● **PROBLEMS**
(1) Using the tax ruling passage, answer each question:
(a) On what date did the scheme commence?
(b) How does the amount paid compare with the market rent?
(c) Which Taxation Ruling sets out the Commissioner's views on non-economic arrangements where property is let to relatives?
(2) Reproduce the listing lines starting at the first line of the listing and ending at the line that contains "tap(52, 526)".

● **SOURCE PASSAGE**
◇ ◇ ◇

This ruling applies for the following period
Year ending 30 June 2011
Year ending 30 June 2012
Year ending 30 June 2013
Year ending 30 June 2014
The scheme commenced on
1 July 2010
Relevant facts
You and your spouse have a disabled relative.
During 2006 an arrangement was made for your disabled relation to live in another property.
This accommodation was initially provided rent and expenses free.
You and your spouse own the property as joint tenants.
Due to the costs of maintaining this home, you decided that your relation would start paying rent at a lower than commercial rate.
The amount paid covers some of the property's expenses.
The amount paid is less than half of the market rent.
Relevant legislative provisions
Income Tax Assessment Act 1997 Section 8-1
Reasons for decision
Section 8-1 of the Income Tax Assessment Act 1997 allows a deduction for all losses and outgoings to the extent to which they are incurred in gaining or producing assessable income, except where the outgoings are of a capital, private or domestic nature.
Taxation Ruling IT 2167 discusses the Commissioner's views on non-economic arrangements where property is let to relatives. There are situations where payments that are described as rent will not be assessable income and expenses will not be allowable deductions. This is particularly the case where the arrangement is not conducted at arm's length.
Letting of property to relatives
Where property is let to relatives the essential question is whether the arrangements are consistent with normal commercial practices in this area. If they are, the owner of the property would be treated no differently for income tax purpose from any other owner in a comparable arms length situation.

◇ ◇ ◇

● **DATA FOR THIS TASK**
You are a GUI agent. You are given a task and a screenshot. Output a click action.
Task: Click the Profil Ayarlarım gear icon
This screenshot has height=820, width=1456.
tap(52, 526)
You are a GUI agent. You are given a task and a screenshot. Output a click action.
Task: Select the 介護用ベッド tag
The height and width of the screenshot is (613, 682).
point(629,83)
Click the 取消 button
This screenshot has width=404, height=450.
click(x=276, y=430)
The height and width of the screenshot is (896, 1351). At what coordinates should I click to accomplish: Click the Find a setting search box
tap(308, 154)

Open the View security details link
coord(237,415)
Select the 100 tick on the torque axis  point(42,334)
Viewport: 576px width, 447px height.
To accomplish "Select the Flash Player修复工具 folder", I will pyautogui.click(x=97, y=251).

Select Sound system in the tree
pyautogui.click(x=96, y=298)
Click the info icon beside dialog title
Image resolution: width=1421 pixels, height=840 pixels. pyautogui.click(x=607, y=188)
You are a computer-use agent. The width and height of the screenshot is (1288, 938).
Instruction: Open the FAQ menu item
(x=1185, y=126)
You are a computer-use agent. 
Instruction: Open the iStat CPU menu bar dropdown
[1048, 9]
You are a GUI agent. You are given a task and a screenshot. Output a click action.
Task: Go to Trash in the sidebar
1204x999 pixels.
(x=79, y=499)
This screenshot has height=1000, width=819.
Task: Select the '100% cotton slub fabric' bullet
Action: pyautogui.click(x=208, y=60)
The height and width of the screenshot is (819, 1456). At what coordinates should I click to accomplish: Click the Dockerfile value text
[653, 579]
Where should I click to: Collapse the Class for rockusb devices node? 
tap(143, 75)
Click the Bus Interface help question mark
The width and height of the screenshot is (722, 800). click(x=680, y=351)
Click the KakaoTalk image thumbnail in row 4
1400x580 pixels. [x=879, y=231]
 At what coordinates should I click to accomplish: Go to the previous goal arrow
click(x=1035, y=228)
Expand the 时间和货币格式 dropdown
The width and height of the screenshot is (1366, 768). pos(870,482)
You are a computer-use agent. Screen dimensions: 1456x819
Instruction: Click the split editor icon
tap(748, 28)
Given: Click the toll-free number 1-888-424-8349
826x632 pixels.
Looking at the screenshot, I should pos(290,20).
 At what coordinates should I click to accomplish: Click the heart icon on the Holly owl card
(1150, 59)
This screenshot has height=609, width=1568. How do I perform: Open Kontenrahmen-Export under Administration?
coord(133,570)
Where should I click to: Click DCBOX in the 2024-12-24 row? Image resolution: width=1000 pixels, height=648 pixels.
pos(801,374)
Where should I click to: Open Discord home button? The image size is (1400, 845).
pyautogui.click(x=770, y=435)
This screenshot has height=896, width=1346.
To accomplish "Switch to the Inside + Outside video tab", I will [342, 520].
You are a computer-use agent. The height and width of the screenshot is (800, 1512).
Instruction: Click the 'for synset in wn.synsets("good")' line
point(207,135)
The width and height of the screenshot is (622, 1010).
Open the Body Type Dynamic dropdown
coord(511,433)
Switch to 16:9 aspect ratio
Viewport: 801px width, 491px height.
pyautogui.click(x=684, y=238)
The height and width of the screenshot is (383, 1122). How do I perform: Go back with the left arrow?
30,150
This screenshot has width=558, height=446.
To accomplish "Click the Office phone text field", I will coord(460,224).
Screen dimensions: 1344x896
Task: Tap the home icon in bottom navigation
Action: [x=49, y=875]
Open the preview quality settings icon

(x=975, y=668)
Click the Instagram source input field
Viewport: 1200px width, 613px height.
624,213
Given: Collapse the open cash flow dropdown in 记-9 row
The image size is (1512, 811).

◇ ◇ ◇

● **ANSWERS IN ORDER**
(1)
(a) 1 July 2010
(b) It is less than half of the market rent.
(c) Taxation Ruling IT 2167

(2)
You are a GUI agent. You are given a task and a screenshot. Output a click action.
Task: Click the Profil Ayarlarım gear icon
This screenshot has height=820, width=1456.
tap(52, 526)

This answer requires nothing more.